One of the most prevalent findings from our Global Impact Study is that women Fellows tend to spread their idea locally and/or nationally, while male Fellows are more likely to spread their solution on an international level. While women Fellows on average were active in four countries, the global average for men was significantly higher at 6.8. 

This disparity in international breadth of scale underlies various levels of impact measured by the Global Impact study. For example, while female Fellows reported achieving a similar overall rate of policy change, a higher percentage of male Fellows reported achieving changes in public policy at the international level. 35 percent of male Fellows reported achieving change in policy at the international level, compared to 25 percent of women Fellows. In addition, while female Fellows were more likely to report that their idea has been replicated by other groups or institutions within their country of residency, male Fellows were more likely to answer that their idea had been replicated in other countries.


Furthermore, one of the most popular metrics of success in social impact inherited from the private and development sectors is the number of beneficiaries (or customers) reached. According to survey results, 35 percent of male Ashoka Fellows had directly reached more than 10,000 people. Meanwhile, this number had been reached by 22 percent of women Fellows. This clear gap, in conversation with the compelling insights around international scale, provides strong evidence that male social entrepreneurs tend to scale broadly: geographically replicating and disseminating their idea, often through a franchising model that has worked effectively within the for-profit sector. 

Meanwhile, the insights from Ashoka’s Global Impact Study suggest that women Fellows are more cause-driven than their male counterparts, which influences every stage of their establishment and scaling. 63 percent of women Fellows have a personal connection to the problem they are tackling, compared to 59 percent of male Fellows. This tendency may be due in part to the greater likelihood of women Fellows, according to Ashoka’s impact survey, who have a personal connection to the social or environmental problem they are tackling. It can also critically explain why women social entrepreneurs may have a greater tendency to scale deeply, prioritizing the penetration of a solution over its expansion. 


For example, our global survey revealed that female Fellows were not only more likely to work with children and youth (by 60 percent versus 51 percent for male Fellows), but they also are more likely to provide youth with opportunities to start their own initiatives as a core part of their strategy. Carving the minds of youth and affecting their mindsets has a deep and long-term impact beyond the metrics, as they represent the next generation of mothers, fathers, and leaders in all sectors. In addition, female Fellows were more likely to work with women (by 55 percent versus 43 percent for male Fellows), who, in social development, have proven more capable of passing on benefits to their families and communities than male beneficiaries. 

The interview results further demonstrated that female Fellows were more likely to be aligned with Ashoka’s EACH strategy in terms of decentralized leadership, empowering young people, and creating changemakers on their teams (affirming the existing knowledge on higher levels of empathy among female leaders).

Moreover, female Fellows were also more likely to directly target patterns of behavior and cultural value within their solution. According to our survey results, 97 percent of Fellows overall reported that their idea focuses to some extent on influencing societal mindsets/cultural norms. Meanwhile, female Fellows were slightly more likely to report that this is core to their strategy (76 percent compared to 73 percent).

[Records from a pointing dataset]

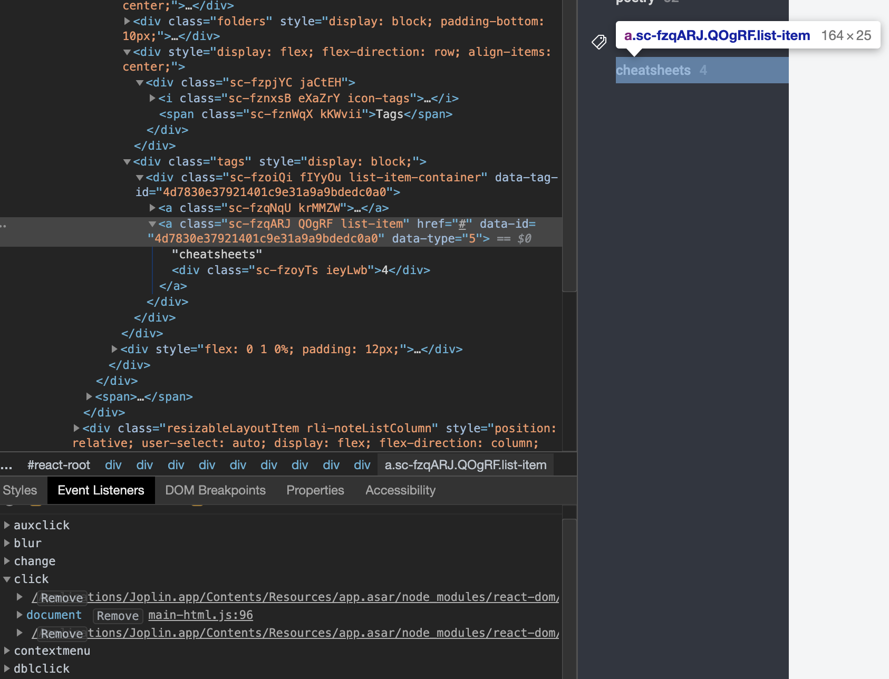
Task: Expand the blur event listener
Action: point(7,542)
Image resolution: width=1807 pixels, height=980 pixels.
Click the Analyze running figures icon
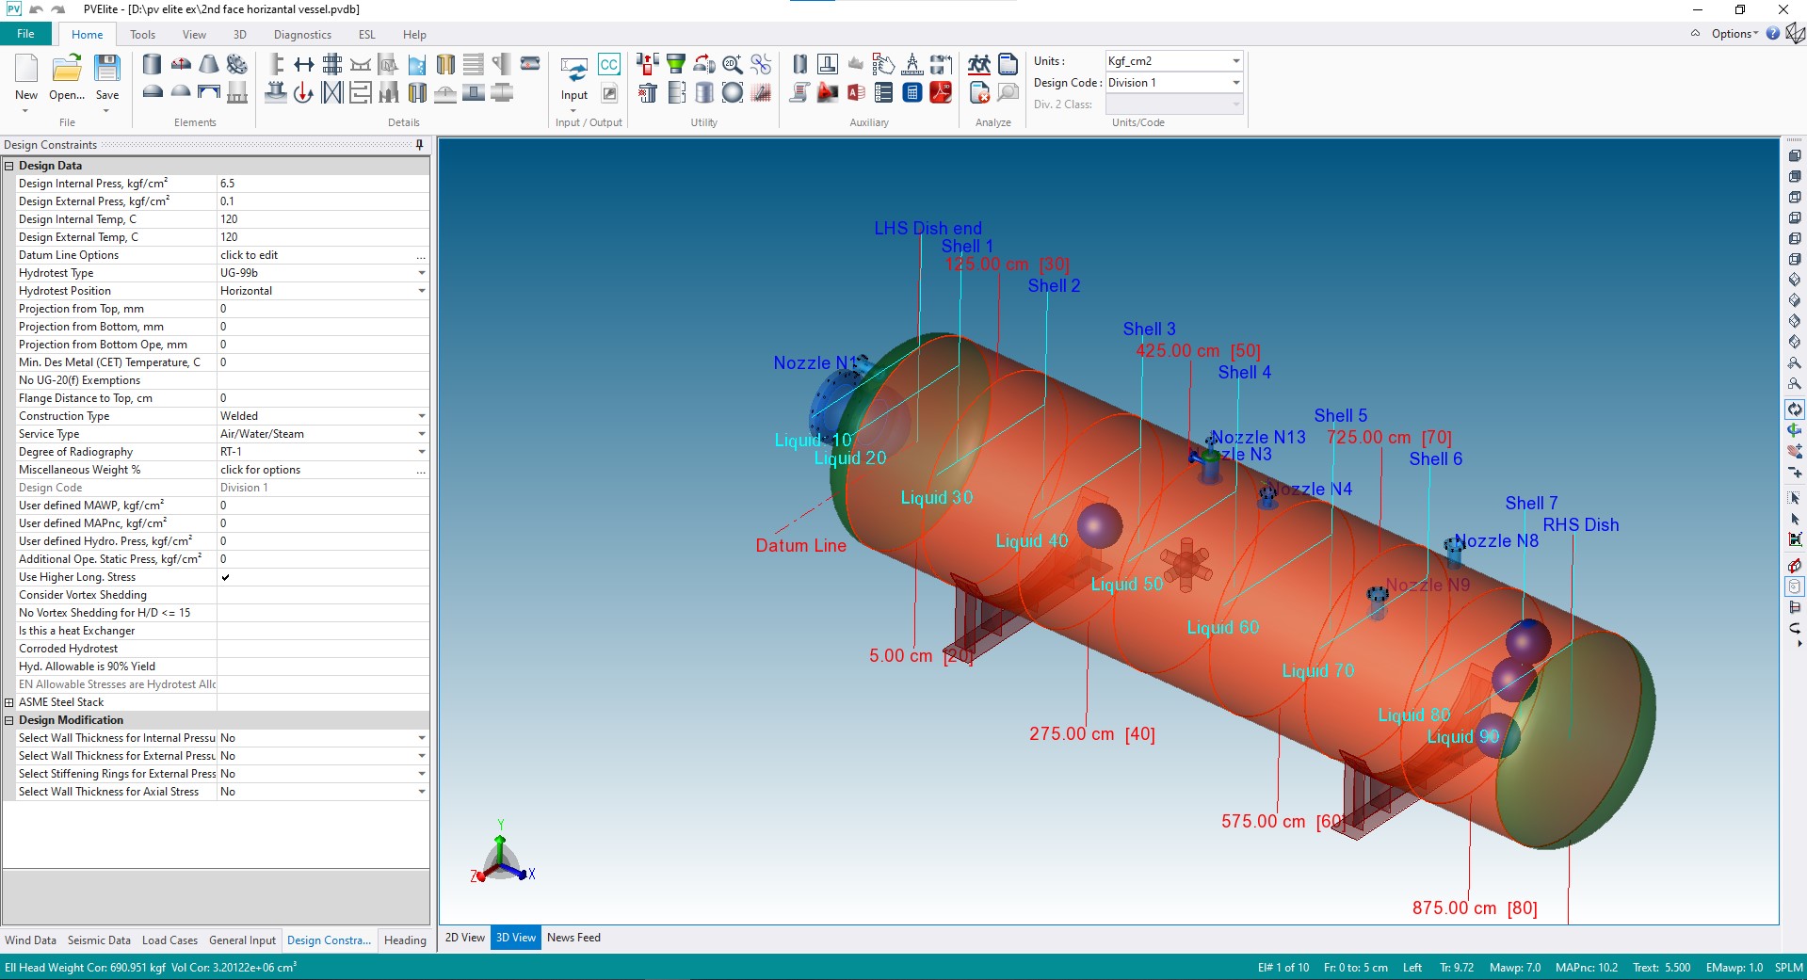pos(979,64)
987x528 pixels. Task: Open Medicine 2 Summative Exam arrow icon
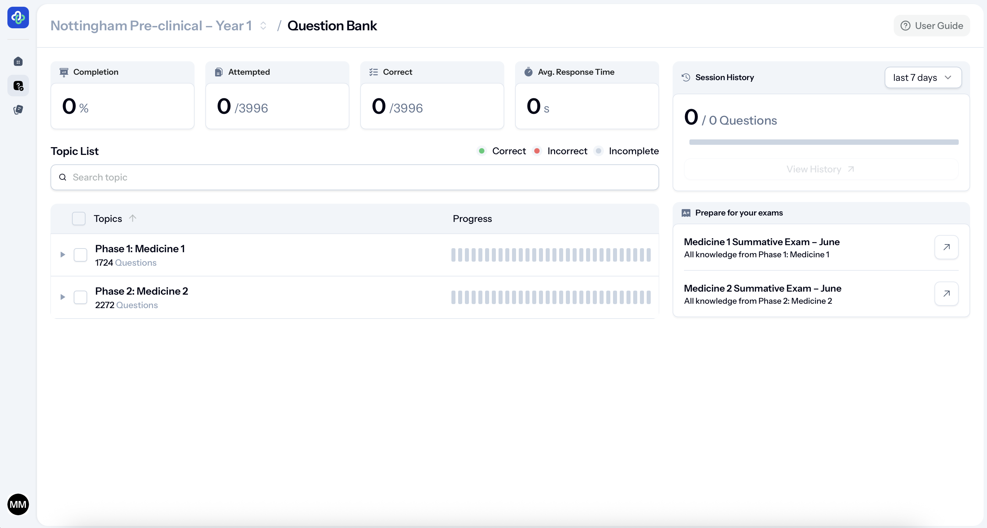[946, 294]
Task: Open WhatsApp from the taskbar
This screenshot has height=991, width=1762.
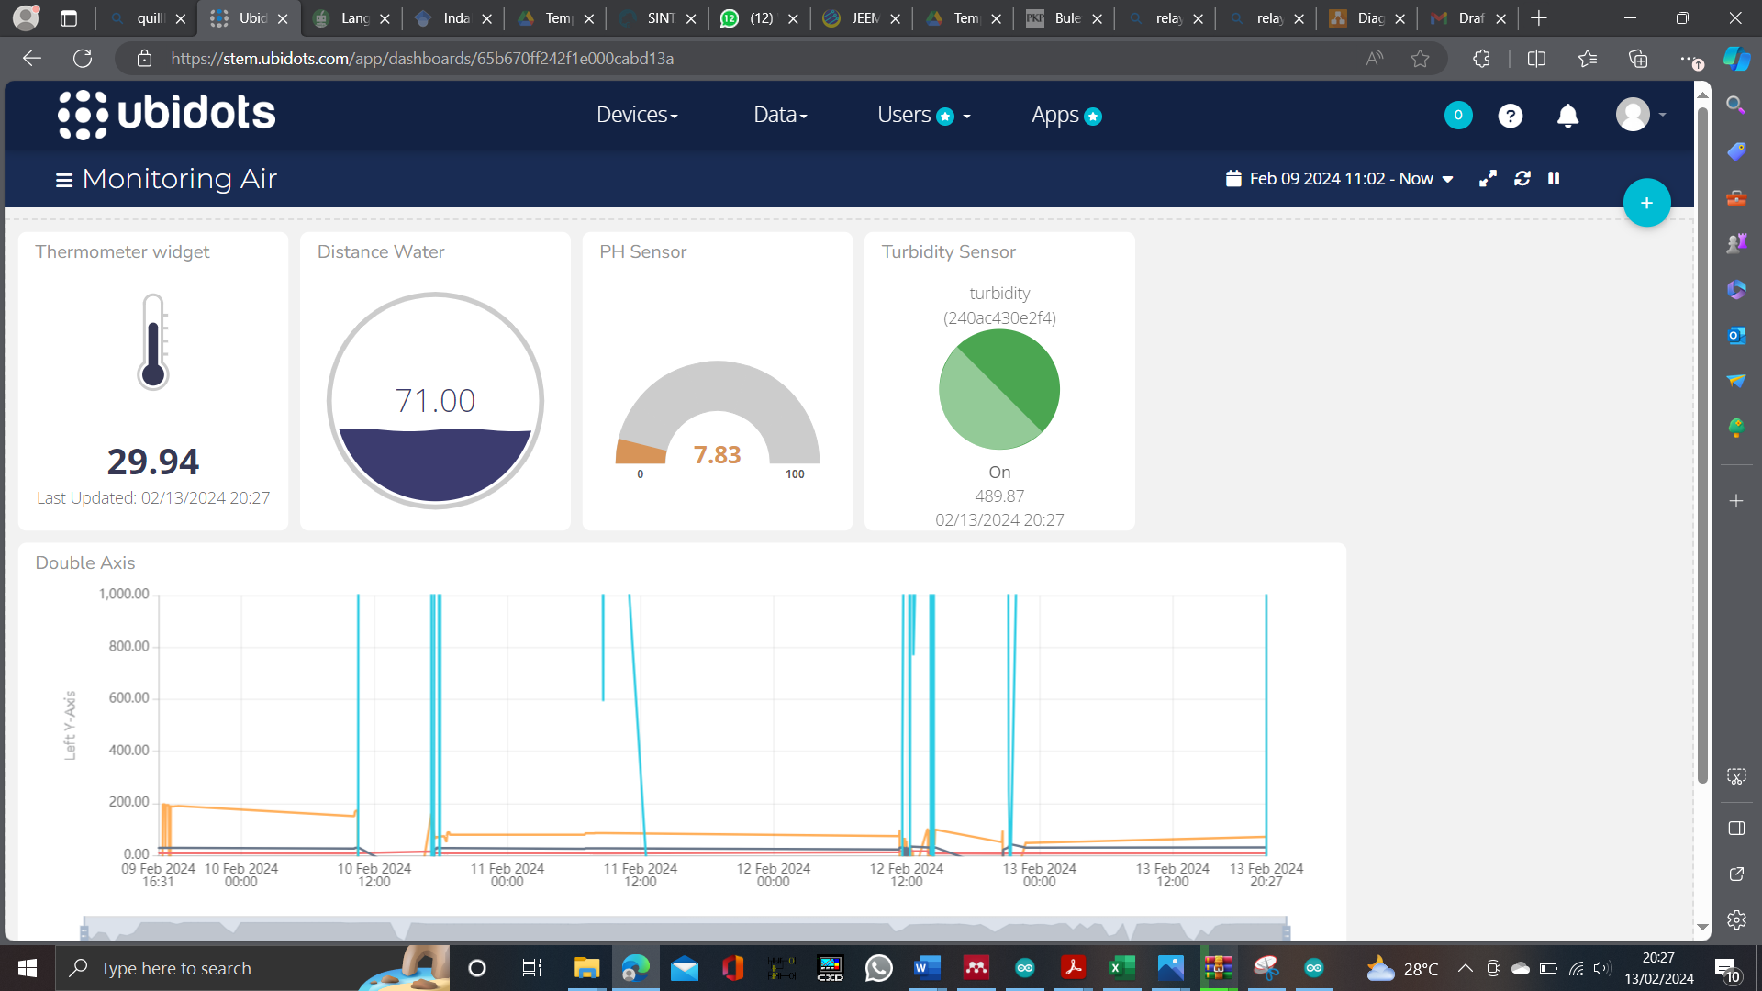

[WHAT TO DO]
(A) Say whether each statement agrees with the text on Ashoka Fellows, giving yes or no and quoting the words that decide it. (i) Women Fellows were active, on average, in four countries. (ii) Female Fellows reported a much lower overall rate of policy change than male Fellows. (iii) Women Fellows were more likely than male Fellows to work with women.
(B) List every percentage that the text on Ashoka Fellows gives for women or female Fellows, and say what each one measures.
(C) Carry the text on Ashoka Fellows forward from where it stops.

[EXERCISE RESPONSES]
(A)
(i) Yes: "While women Fellows on average were active in four countries"
(ii) No: "female Fellows reported achieving a similar overall rate of policy change"
(iii) Yes: "female Fellows were more likely to work with women (by 55 percent versus 43 percent for male Fellows)"

(B)
- 25 percent reported achieving change in policy at the international level.
- 22 percent had directly reached more than 10,000 people.
- 63 percent have a personal connection to the problem they are tackling.
- 60 percent work with children and youth.
- 55 percent work with women.
- 76 percent report that influencing societal mindsets or cultural norms is core to their strategy.

(C)
Conclusion: The Need for a New Frame -- Scaling Broad vs. Scaling Deep

Because the social entrepreneurship sector has in many ways inherited the success metrics of the private and development sectors, where immediate revenues and physical expansion are widely acknowledged and rewarded, the impact of women social entrepreneurs is often neglected and undercelebrated. However, defining and measuring impact and success by the number of people and countries directly reached fails to address the systematic challenges that preclude women from such achievement, and more importantly, fails to capture the deeper patterns and behaviors that shape the world. 

Although it is important to acknowledge, as our global study has done, the gender-specific challenges and disparities that guide variations in impact, it is also necessary to understand that women’s ways of leading differently does not mean leading less impactfully or successfully. In the private sector, “larger” and “scale” are the key words synonymous with success in a field where the strongest business models are replicated and franchised. However, the emphasis and the drive for social entrepreneurship is and continues to be the scaling of impact, which does not and should not exclusively mean larger, broader, or more of the same thing.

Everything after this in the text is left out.